Go through the records below and return each line that has "height" in it.

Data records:
⟨
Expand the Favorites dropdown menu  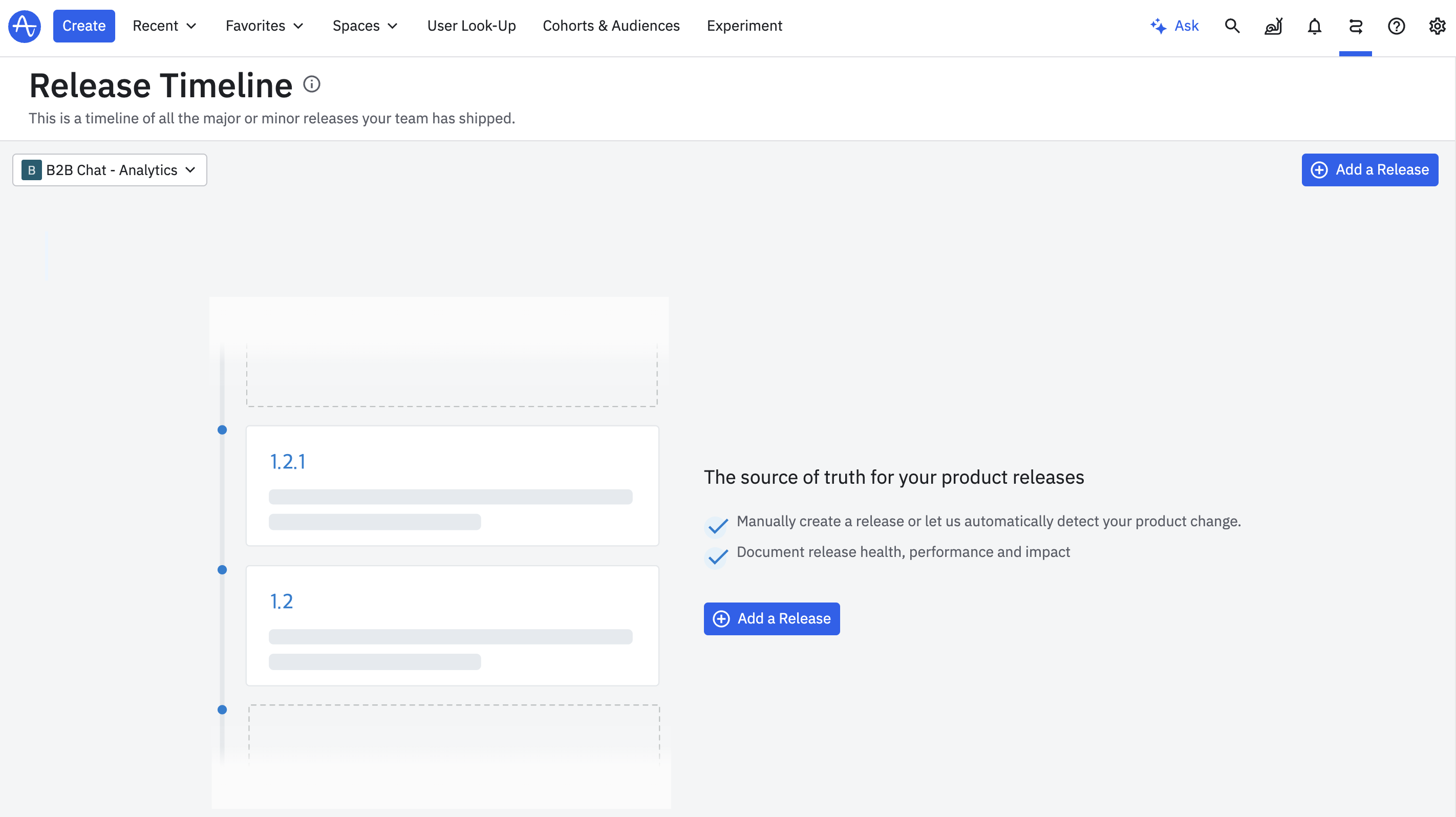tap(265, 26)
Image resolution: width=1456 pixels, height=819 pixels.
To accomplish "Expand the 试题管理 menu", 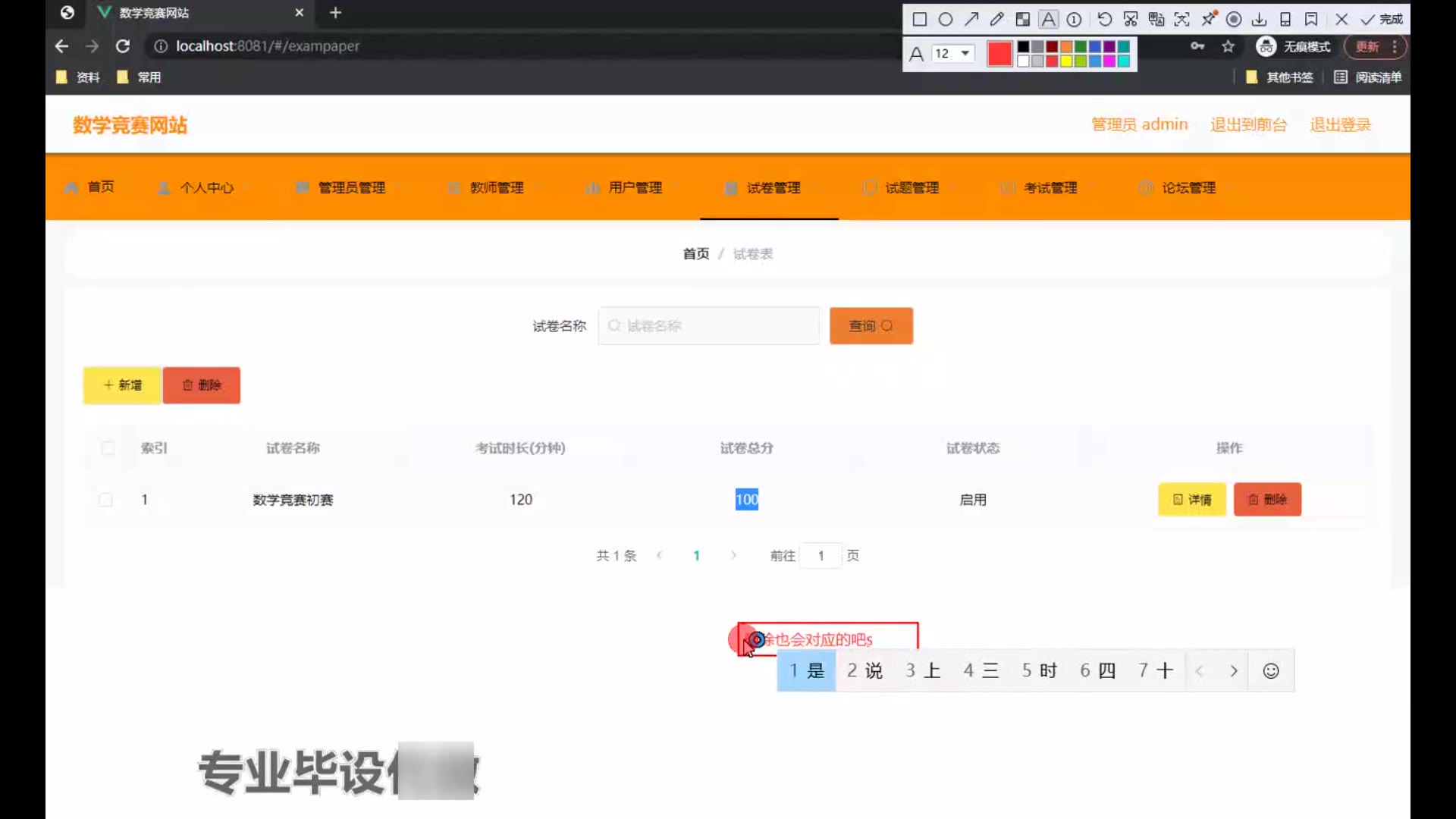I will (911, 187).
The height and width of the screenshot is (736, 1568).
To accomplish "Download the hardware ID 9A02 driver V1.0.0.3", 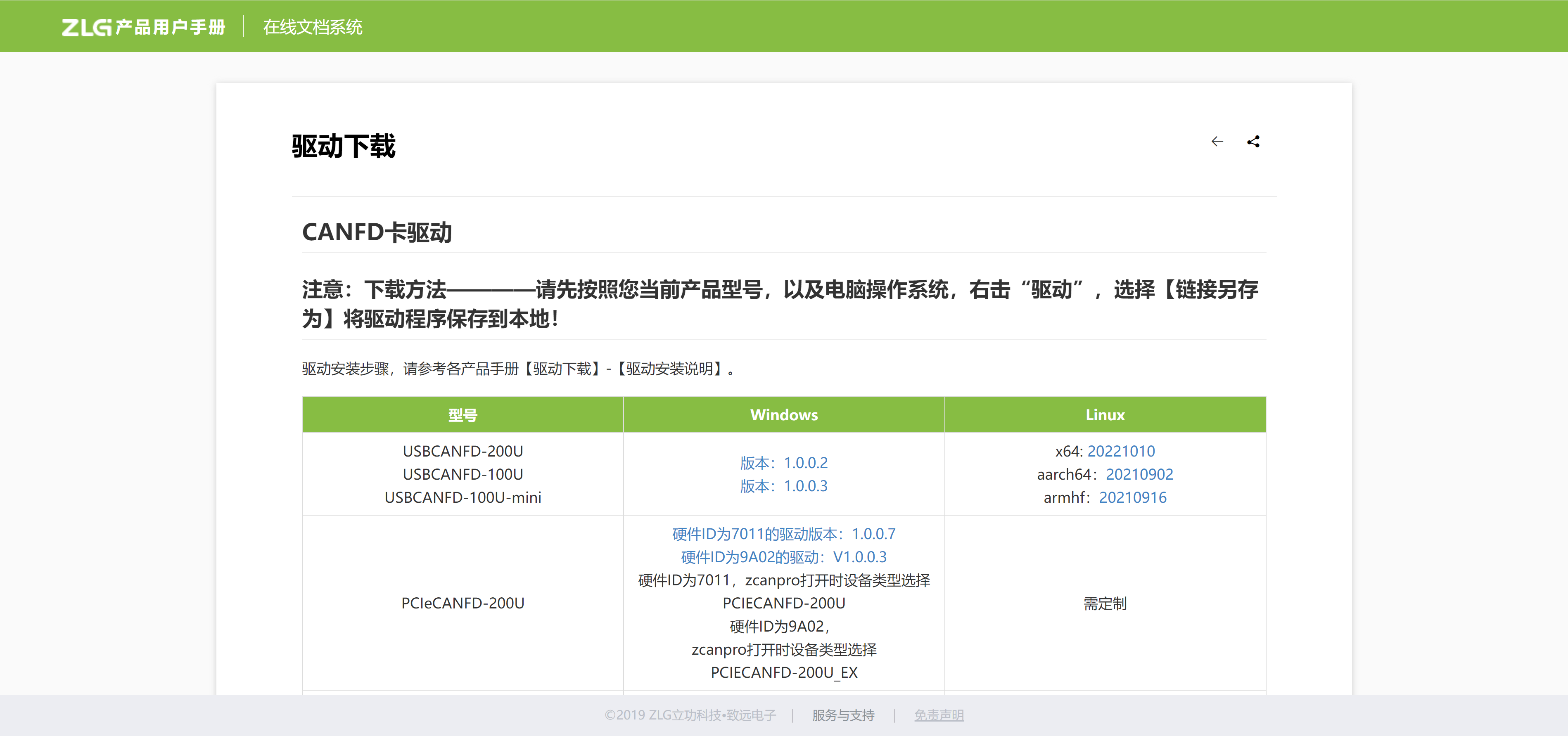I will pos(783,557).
⟩
▶ [Solved problem]
Image resolution: width=1456 pixels, height=819 pixels.
The height and width of the screenshot is (736, 1568).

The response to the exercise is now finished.